──────── AVAILABLE RECORDS ────────
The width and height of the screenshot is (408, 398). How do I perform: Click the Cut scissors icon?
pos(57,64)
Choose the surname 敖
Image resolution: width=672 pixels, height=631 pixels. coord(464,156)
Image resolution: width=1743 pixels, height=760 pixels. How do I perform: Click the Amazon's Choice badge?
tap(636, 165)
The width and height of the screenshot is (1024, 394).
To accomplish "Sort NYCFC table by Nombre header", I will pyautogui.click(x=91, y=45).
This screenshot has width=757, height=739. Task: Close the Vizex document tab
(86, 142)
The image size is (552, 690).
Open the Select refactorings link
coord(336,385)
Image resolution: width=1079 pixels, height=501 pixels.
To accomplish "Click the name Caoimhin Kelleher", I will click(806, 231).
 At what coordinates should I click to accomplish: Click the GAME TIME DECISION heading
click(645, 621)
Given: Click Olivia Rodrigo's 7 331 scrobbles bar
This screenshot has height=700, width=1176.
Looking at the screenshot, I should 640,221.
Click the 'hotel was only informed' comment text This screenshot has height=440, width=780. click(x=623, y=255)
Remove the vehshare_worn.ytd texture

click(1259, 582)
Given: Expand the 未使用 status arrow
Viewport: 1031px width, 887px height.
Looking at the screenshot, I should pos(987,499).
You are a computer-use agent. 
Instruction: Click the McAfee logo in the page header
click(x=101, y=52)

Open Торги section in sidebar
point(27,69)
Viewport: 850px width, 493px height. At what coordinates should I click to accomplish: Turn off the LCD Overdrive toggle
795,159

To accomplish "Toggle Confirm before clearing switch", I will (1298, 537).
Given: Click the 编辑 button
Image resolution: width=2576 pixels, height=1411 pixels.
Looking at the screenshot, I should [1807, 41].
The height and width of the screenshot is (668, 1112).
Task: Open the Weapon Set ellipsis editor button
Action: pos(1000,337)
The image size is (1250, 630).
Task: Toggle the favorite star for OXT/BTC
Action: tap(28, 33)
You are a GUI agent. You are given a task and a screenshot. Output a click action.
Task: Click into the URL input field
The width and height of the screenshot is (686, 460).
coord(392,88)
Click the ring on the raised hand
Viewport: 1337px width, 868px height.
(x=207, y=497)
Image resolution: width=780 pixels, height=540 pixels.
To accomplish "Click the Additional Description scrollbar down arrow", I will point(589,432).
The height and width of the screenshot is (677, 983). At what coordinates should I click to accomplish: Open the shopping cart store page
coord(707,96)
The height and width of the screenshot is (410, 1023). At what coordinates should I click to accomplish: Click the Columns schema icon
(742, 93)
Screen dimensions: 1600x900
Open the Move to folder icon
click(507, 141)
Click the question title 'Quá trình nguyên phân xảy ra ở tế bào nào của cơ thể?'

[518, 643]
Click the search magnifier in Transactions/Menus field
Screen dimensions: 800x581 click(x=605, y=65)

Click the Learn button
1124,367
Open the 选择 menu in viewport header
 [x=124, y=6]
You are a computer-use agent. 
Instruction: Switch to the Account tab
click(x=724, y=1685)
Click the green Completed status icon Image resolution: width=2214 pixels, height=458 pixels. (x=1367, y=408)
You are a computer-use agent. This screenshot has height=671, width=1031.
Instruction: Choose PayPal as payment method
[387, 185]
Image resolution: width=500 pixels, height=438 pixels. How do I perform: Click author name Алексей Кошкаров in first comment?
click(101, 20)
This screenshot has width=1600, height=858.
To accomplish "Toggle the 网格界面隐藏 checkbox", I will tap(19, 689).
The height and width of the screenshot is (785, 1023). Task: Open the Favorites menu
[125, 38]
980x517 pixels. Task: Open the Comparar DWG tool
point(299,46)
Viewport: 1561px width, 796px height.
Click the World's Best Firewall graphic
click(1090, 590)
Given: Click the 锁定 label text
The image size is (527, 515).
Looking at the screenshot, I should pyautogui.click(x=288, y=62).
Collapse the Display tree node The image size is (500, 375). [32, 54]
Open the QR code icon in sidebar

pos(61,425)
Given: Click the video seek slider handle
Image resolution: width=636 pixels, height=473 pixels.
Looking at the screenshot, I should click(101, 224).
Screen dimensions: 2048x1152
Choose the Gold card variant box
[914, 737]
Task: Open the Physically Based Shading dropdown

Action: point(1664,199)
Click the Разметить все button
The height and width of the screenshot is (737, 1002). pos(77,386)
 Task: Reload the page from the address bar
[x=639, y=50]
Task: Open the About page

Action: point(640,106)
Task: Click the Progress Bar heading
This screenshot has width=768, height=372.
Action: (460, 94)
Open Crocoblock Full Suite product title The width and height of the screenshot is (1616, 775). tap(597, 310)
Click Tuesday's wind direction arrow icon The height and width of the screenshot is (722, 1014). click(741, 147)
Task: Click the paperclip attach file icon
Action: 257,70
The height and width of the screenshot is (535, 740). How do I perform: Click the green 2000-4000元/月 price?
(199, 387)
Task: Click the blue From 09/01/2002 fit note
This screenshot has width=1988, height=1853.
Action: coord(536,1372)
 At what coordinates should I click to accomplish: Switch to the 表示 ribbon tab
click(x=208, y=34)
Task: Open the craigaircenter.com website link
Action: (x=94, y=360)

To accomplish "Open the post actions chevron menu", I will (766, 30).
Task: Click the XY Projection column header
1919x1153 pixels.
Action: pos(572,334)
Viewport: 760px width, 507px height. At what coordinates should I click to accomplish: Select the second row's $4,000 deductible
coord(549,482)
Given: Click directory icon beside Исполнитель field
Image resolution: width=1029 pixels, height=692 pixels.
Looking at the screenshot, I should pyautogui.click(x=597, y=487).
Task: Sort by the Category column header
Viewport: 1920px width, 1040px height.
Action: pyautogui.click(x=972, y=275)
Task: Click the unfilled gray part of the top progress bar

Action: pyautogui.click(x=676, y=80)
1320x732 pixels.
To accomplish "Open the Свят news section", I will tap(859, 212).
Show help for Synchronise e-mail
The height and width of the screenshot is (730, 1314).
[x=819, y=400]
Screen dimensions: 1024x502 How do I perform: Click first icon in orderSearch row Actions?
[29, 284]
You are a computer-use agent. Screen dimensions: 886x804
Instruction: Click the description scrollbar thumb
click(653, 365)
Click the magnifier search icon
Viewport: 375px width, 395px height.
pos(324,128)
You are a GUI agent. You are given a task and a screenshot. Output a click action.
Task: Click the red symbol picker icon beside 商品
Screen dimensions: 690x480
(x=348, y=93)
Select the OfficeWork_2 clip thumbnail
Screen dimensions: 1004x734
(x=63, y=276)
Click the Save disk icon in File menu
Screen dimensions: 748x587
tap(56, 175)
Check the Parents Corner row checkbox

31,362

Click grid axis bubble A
────────
§ TASK INSTRUCTIONS: The whole of the data must be given again, exactly as shown.

§ REPLY TO THE TASK:
The width and height of the screenshot is (408, 398). How do I perform: Click the Cut scissors icon?
pos(57,64)
Choose the surname 敖
Image resolution: width=672 pixels, height=631 pixels. coord(464,156)
Image resolution: width=1743 pixels, height=760 pixels. How do I perform: Click the Amazon's Choice badge?
tap(636, 165)
The width and height of the screenshot is (1024, 394).
To accomplish "Sort NYCFC table by Nombre header", I will pyautogui.click(x=91, y=45).
This screenshot has width=757, height=739. Task: Close the Vizex document tab
(86, 142)
The image size is (552, 690).
Open the Select refactorings link
coord(336,385)
Image resolution: width=1079 pixels, height=501 pixels.
To accomplish "Click the name Caoimhin Kelleher", I will click(806, 231).
 At what coordinates should I click to accomplish: Click the GAME TIME DECISION heading
click(645, 621)
Given: Click Olivia Rodrigo's 7 331 scrobbles bar
This screenshot has height=700, width=1176.
Looking at the screenshot, I should 640,221.
Click the 'hotel was only informed' comment text This screenshot has height=440, width=780. click(x=623, y=255)
Remove the vehshare_worn.ytd texture

click(1259, 582)
Given: Expand the 未使用 status arrow
Viewport: 1031px width, 887px height.
Looking at the screenshot, I should pos(987,499).
You are a computer-use agent. 
Instruction: Click the McAfee logo in the page header
click(x=101, y=52)

Open Торги section in sidebar
point(27,69)
Viewport: 850px width, 493px height. At what coordinates should I click to accomplish: Turn off the LCD Overdrive toggle
795,159

To accomplish "Toggle Confirm before clearing switch", I will (1298, 537).
Given: Click the 编辑 button
Image resolution: width=2576 pixels, height=1411 pixels.
Looking at the screenshot, I should [1807, 41].
The height and width of the screenshot is (668, 1112).
Task: Open the Weapon Set ellipsis editor button
Action: pos(1000,337)
The image size is (1250, 630).
Task: Toggle the favorite star for OXT/BTC
Action: tap(28, 33)
You are a GUI agent. You are given a task and a screenshot. Output a click action.
Task: Click into the URL input field
The width and height of the screenshot is (686, 460).
coord(392,88)
Click the ring on the raised hand
Viewport: 1337px width, 868px height.
(x=207, y=497)
Image resolution: width=780 pixels, height=540 pixels.
To accomplish "Click the Additional Description scrollbar down arrow", I will point(589,432).
The height and width of the screenshot is (677, 983). At what coordinates should I click to accomplish: Open the shopping cart store page
coord(707,96)
The height and width of the screenshot is (410, 1023). At what coordinates should I click to accomplish: Click the Columns schema icon
(742, 93)
Screen dimensions: 1600x900
Open the Move to folder icon
click(507, 141)
Click the question title 'Quá trình nguyên phân xảy ra ở tế bào nào của cơ thể?'

[518, 643]
Click the search magnifier in Transactions/Menus field
Screen dimensions: 800x581 click(x=605, y=65)

Click the Learn button
1124,367
Open the 选择 menu in viewport header
 [x=124, y=6]
You are a computer-use agent. 
Instruction: Switch to the Account tab
click(x=724, y=1685)
Click the green Completed status icon Image resolution: width=2214 pixels, height=458 pixels. (x=1367, y=408)
You are a computer-use agent. This screenshot has height=671, width=1031.
Instruction: Choose PayPal as payment method
[387, 185]
Image resolution: width=500 pixels, height=438 pixels. How do I perform: Click author name Алексей Кошкаров in first comment?
click(101, 20)
This screenshot has width=1600, height=858.
To accomplish "Toggle the 网格界面隐藏 checkbox", I will tap(19, 689).
The height and width of the screenshot is (785, 1023). Task: Open the Favorites menu
[125, 38]
980x517 pixels. Task: Open the Comparar DWG tool
point(299,46)
Viewport: 1561px width, 796px height.
Click the World's Best Firewall graphic
click(1090, 590)
Given: Click the 锁定 label text
The image size is (527, 515).
Looking at the screenshot, I should pyautogui.click(x=288, y=62).
Collapse the Display tree node The image size is (500, 375). [32, 54]
Open the QR code icon in sidebar

pos(61,425)
Given: Click the video seek slider handle
Image resolution: width=636 pixels, height=473 pixels.
Looking at the screenshot, I should click(101, 224).
Screen dimensions: 2048x1152
Choose the Gold card variant box
[914, 737]
Task: Open the Physically Based Shading dropdown

Action: point(1664,199)
Click the Разметить все button
The height and width of the screenshot is (737, 1002). pos(77,386)
 Task: Reload the page from the address bar
[x=639, y=50]
Task: Open the About page

Action: point(640,106)
Task: Click the Progress Bar heading
This screenshot has width=768, height=372.
Action: (460, 94)
Open Crocoblock Full Suite product title The width and height of the screenshot is (1616, 775). tap(597, 310)
Click Tuesday's wind direction arrow icon The height and width of the screenshot is (722, 1014). click(741, 147)
Task: Click the paperclip attach file icon
Action: 257,70
The height and width of the screenshot is (535, 740). How do I perform: Click the green 2000-4000元/月 price?
(199, 387)
Task: Click the blue From 09/01/2002 fit note
This screenshot has width=1988, height=1853.
Action: coord(536,1372)
 At what coordinates should I click to accomplish: Switch to the 表示 ribbon tab
click(x=208, y=34)
Task: Open the craigaircenter.com website link
Action: (x=94, y=360)

To accomplish "Open the post actions chevron menu", I will (766, 30).
Task: Click the XY Projection column header
1919x1153 pixels.
Action: pos(572,334)
Viewport: 760px width, 507px height. At what coordinates should I click to accomplish: Select the second row's $4,000 deductible
coord(549,482)
Given: Click directory icon beside Исполнитель field
Image resolution: width=1029 pixels, height=692 pixels.
Looking at the screenshot, I should pyautogui.click(x=597, y=487).
Task: Sort by the Category column header
Viewport: 1920px width, 1040px height.
Action: pyautogui.click(x=972, y=275)
Task: Click the unfilled gray part of the top progress bar

Action: pyautogui.click(x=676, y=80)
1320x732 pixels.
To accomplish "Open the Свят news section", I will tap(859, 212).
Show help for Synchronise e-mail
The height and width of the screenshot is (730, 1314).
[x=819, y=400]
Screen dimensions: 1024x502 How do I perform: Click first icon in orderSearch row Actions?
[29, 284]
You are a computer-use agent. Screen dimensions: 886x804
Instruction: Click the description scrollbar thumb
click(653, 365)
Click the magnifier search icon
Viewport: 375px width, 395px height.
pos(324,128)
You are a GUI agent. You are given a task and a screenshot. Output a click action.
Task: Click the red symbol picker icon beside 商品
Screen dimensions: 690x480
(x=348, y=93)
Select the OfficeWork_2 clip thumbnail
Screen dimensions: 1004x734
(x=63, y=276)
Click the Save disk icon in File menu
Screen dimensions: 748x587
tap(56, 175)
Check the Parents Corner row checkbox

31,362

Click grid axis bubble A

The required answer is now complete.